Image Diagnosis: Thoracic Aortic Dissection and Thoracic Aortic Aneurysm

Image Diagnosis: Thoracic Aortic Dissection and Thoracic Aortic Aneurysm

 

Sundeep R Bhat, MD; Gus M Garmel, MD, FACEP, FAAEM

Spring 2011 - Volume 15 Number 2

https://doi.org/10.7812/TPP/10-160

Image Diagnosis: Thoracic Aortic Dissection and Thoracic Aortic Aneurysm

Figure 1. Thoracic Aortic Dissection
Although plain film chest radiograph may be used to screen for a widened mediastinum (Image A) which suggests thoracic aortic dissection, computed tomography (CT) angiography or traditional angiography are gold-standard tests and should be obtained in any stable patient for whom dissection is suspected.1,2 Thoracic aortic dissection is generally classified using the Stanford scheme, although some texts and cardiothoracic surgeons still use the DeBakey classification (types I - III). Image B demonstrates dissection flaps seen in both the ascending and descending aorta (Stanford Type A—any involvement of the ascending aorta irrespective of site of intimal tear or distal extension).2 Complications of Type A dissections include aortic valve insufficiency, dissection into coronary vessels causing acute myocardial infarction, and dissection into the pericardial sac (Image C) causing hemopericardium and possible tamponade physiology.1 Type A dissection requires immediate surgical intervention. Image D shows an intimal flap in the descending aorta only (Stanford Type B).
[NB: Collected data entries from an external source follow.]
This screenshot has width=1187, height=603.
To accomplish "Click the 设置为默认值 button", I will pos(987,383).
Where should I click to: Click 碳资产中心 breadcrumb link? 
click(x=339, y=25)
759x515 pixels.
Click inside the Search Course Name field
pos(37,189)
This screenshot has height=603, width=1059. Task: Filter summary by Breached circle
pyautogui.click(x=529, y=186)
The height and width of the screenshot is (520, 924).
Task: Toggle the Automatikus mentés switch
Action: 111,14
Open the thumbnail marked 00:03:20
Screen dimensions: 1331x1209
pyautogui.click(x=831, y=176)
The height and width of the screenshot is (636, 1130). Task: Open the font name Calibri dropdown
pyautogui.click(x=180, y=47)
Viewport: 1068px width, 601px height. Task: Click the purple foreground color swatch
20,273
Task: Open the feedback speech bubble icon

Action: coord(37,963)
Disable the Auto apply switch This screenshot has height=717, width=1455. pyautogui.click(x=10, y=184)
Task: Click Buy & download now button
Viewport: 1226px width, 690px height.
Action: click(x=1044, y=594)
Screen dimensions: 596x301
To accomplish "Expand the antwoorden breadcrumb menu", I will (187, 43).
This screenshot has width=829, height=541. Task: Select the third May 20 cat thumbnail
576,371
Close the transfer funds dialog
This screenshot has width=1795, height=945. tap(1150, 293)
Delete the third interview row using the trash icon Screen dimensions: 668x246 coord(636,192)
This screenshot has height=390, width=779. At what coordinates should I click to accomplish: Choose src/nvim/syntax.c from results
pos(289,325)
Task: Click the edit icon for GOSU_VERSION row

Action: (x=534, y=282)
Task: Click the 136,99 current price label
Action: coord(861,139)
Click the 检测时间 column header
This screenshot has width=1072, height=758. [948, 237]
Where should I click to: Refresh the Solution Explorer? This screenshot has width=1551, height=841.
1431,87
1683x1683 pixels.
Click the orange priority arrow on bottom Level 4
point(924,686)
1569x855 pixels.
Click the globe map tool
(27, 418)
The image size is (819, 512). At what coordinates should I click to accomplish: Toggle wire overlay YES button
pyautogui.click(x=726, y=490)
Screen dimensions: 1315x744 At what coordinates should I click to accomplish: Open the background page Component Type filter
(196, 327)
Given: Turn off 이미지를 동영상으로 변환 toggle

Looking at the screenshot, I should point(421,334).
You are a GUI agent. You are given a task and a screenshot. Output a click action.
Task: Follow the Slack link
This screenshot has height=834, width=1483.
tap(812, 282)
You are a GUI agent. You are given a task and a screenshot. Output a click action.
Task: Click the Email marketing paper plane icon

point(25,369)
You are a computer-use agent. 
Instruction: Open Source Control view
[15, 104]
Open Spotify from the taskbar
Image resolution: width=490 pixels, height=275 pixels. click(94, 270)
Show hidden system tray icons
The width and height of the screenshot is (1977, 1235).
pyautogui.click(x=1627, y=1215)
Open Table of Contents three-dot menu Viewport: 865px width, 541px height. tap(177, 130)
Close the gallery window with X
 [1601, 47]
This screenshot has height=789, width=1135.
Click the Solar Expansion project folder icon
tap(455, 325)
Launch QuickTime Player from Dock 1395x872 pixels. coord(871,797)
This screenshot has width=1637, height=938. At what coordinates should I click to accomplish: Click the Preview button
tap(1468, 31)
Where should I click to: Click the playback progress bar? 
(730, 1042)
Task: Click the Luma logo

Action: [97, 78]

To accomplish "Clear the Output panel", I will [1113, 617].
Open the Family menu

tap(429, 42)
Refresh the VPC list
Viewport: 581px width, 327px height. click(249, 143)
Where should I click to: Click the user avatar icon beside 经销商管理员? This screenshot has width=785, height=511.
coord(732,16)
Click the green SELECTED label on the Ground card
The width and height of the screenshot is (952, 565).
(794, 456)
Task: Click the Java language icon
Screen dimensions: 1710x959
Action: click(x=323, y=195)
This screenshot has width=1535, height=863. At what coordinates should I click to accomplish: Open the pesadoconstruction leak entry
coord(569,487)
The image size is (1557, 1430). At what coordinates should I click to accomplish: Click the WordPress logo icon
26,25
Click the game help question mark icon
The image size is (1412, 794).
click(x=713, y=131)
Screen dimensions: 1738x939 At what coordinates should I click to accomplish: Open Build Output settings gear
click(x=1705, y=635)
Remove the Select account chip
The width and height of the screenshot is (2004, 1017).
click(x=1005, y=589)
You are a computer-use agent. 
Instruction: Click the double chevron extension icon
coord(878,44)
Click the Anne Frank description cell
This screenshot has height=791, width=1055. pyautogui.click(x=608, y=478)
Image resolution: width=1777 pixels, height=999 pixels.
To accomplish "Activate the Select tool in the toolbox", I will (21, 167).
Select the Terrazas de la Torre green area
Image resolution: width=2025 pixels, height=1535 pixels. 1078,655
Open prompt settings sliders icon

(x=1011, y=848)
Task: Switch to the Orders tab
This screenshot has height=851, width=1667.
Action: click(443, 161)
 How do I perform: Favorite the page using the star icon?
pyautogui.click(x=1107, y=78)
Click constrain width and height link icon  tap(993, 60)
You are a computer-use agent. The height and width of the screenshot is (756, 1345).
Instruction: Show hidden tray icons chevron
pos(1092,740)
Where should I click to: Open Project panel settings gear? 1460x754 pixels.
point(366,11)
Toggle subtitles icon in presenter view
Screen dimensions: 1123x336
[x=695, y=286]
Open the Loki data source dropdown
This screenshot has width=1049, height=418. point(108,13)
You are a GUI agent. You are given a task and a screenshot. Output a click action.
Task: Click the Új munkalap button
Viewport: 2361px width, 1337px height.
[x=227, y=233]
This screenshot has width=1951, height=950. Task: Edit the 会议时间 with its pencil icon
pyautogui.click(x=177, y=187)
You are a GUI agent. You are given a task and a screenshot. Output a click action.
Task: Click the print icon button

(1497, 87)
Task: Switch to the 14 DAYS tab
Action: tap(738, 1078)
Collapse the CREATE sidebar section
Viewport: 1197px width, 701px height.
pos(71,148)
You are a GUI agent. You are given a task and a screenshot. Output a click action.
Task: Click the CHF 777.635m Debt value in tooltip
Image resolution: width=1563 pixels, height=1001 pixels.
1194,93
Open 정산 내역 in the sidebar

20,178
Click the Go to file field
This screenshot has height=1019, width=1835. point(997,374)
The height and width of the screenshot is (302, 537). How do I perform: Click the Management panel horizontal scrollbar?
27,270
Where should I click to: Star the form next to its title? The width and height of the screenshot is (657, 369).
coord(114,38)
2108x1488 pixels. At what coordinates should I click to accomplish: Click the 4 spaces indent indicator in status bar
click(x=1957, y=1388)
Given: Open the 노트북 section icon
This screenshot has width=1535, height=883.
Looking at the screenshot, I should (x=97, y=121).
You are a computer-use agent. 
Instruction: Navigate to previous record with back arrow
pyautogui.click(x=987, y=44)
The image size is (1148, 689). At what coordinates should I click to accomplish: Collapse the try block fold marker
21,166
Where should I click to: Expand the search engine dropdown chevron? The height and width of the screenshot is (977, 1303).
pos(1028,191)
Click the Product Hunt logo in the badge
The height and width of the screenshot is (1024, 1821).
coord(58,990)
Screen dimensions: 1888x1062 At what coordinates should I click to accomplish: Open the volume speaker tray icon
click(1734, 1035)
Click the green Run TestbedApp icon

Patients with uncomplicated Type B dissections are typically managed medically, with blood pressure control by pharmacologic intervention.1,2

Image Diagnosis: Thoracic Aortic Dissection and Thoracic Aortic Aneurysm

 

 

 

 

 

 

 

 

 

 

 

 

 

 

 

 

 

 

 

 

 

 

Figure 2. Thoracic Aortic Aneurysm with Rupture
Aneurysmal dilatation of the descending thoracic aorta can be seen in patients with atherosclerotic disease, as well as in patients with collagen vascular disorders like Marfan's syndrome.1 These images (Image A and B) demonstrate thoracic aortic aneurysm rupture with extravasation of blood into the adjacent pleural space. Risk of rupture increases with size; growth may be 0.1 - 0.4 centimeters (cm) per year; risk of rupture becomes high after reaching 6 cm in diameter. For stable patients without symptoms, computed tomography or magnetic resonance imaging at regular intervals is recommended, as is beta-blocker therapy for blood pressure control.1

References
1. Creager MA, Loscalzo J. Diseases of the Aorta. In: Fauci AS, Braunwald E, Kasper DL, et al. Harrison's Principles of Internal Medicine (17th edition). New York, NY: McGraw-Hill Companies Inc; 2008. p 1563-7.
2. Manthey DE . Aortic Dissection and Aneurysms. In: Ma OJ, Cline DM, Tintinalli JE, et al. Emergency Medicine Just the Facts (2nd edition). New York, NY: McGraw-Hill Companies Inc; 2004. p 118-20.